[Entries drawn from a collection]
┌──

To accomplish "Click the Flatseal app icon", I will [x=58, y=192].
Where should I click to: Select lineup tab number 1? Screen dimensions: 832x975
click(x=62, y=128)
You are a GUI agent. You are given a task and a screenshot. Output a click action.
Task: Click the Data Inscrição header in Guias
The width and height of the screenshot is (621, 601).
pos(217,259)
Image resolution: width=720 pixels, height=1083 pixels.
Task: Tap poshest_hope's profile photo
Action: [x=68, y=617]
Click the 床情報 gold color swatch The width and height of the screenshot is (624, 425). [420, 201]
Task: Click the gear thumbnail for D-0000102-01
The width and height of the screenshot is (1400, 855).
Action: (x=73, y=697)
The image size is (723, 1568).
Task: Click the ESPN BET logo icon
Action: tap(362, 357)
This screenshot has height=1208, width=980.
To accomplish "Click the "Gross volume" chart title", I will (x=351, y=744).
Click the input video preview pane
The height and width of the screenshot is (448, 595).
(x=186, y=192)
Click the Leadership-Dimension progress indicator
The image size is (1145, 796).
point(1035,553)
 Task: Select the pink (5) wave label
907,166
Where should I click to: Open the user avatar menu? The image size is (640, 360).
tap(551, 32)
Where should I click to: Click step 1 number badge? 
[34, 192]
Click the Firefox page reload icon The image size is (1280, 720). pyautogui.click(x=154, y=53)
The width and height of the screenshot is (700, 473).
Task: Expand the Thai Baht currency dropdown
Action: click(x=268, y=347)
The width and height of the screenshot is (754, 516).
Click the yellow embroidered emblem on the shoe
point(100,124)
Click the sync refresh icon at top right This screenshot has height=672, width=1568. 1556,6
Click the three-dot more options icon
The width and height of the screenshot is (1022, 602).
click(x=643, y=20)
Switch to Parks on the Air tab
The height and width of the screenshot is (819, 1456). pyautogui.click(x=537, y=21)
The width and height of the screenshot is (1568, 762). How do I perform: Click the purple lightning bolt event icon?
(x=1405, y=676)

└──

Please swap "Where should I click to" for "Where do I click to" everywhere in the lines above, keeping everything else the same.

To accomplish "Click the Flatseal app icon", I will [x=58, y=192].
Where do I click to: Select lineup tab number 1? Screen dimensions: 832x975
click(x=62, y=128)
You are a GUI agent. You are given a task and a screenshot. Output a click action.
Task: Click the Data Inscrição header in Guias
The width and height of the screenshot is (621, 601).
pos(217,259)
Image resolution: width=720 pixels, height=1083 pixels.
Task: Tap poshest_hope's profile photo
Action: [x=68, y=617]
Click the 床情報 gold color swatch The width and height of the screenshot is (624, 425). [420, 201]
Task: Click the gear thumbnail for D-0000102-01
The width and height of the screenshot is (1400, 855).
Action: (x=73, y=697)
The image size is (723, 1568).
Task: Click the ESPN BET logo icon
Action: tap(362, 357)
This screenshot has height=1208, width=980.
To accomplish "Click the "Gross volume" chart title", I will (x=351, y=744).
Click the input video preview pane
The height and width of the screenshot is (448, 595).
(x=186, y=192)
Click the Leadership-Dimension progress indicator
The image size is (1145, 796).
point(1035,553)
 Task: Select the pink (5) wave label
907,166
Where do I click to: Open the user avatar menu? The image size is (640, 360).
tap(551, 32)
Where do I click to: Click step 1 number badge? 
[34, 192]
Click the Firefox page reload icon The image size is (1280, 720). pyautogui.click(x=154, y=53)
The width and height of the screenshot is (700, 473).
Task: Expand the Thai Baht currency dropdown
Action: click(x=268, y=347)
The width and height of the screenshot is (754, 516).
Click the yellow embroidered emblem on the shoe
point(100,124)
Click the sync refresh icon at top right This screenshot has height=672, width=1568. 1556,6
Click the three-dot more options icon
The width and height of the screenshot is (1022, 602).
click(x=643, y=20)
Switch to Parks on the Air tab
The height and width of the screenshot is (819, 1456). pyautogui.click(x=537, y=21)
The width and height of the screenshot is (1568, 762). How do I perform: Click the purple lightning bolt event icon?
(x=1405, y=676)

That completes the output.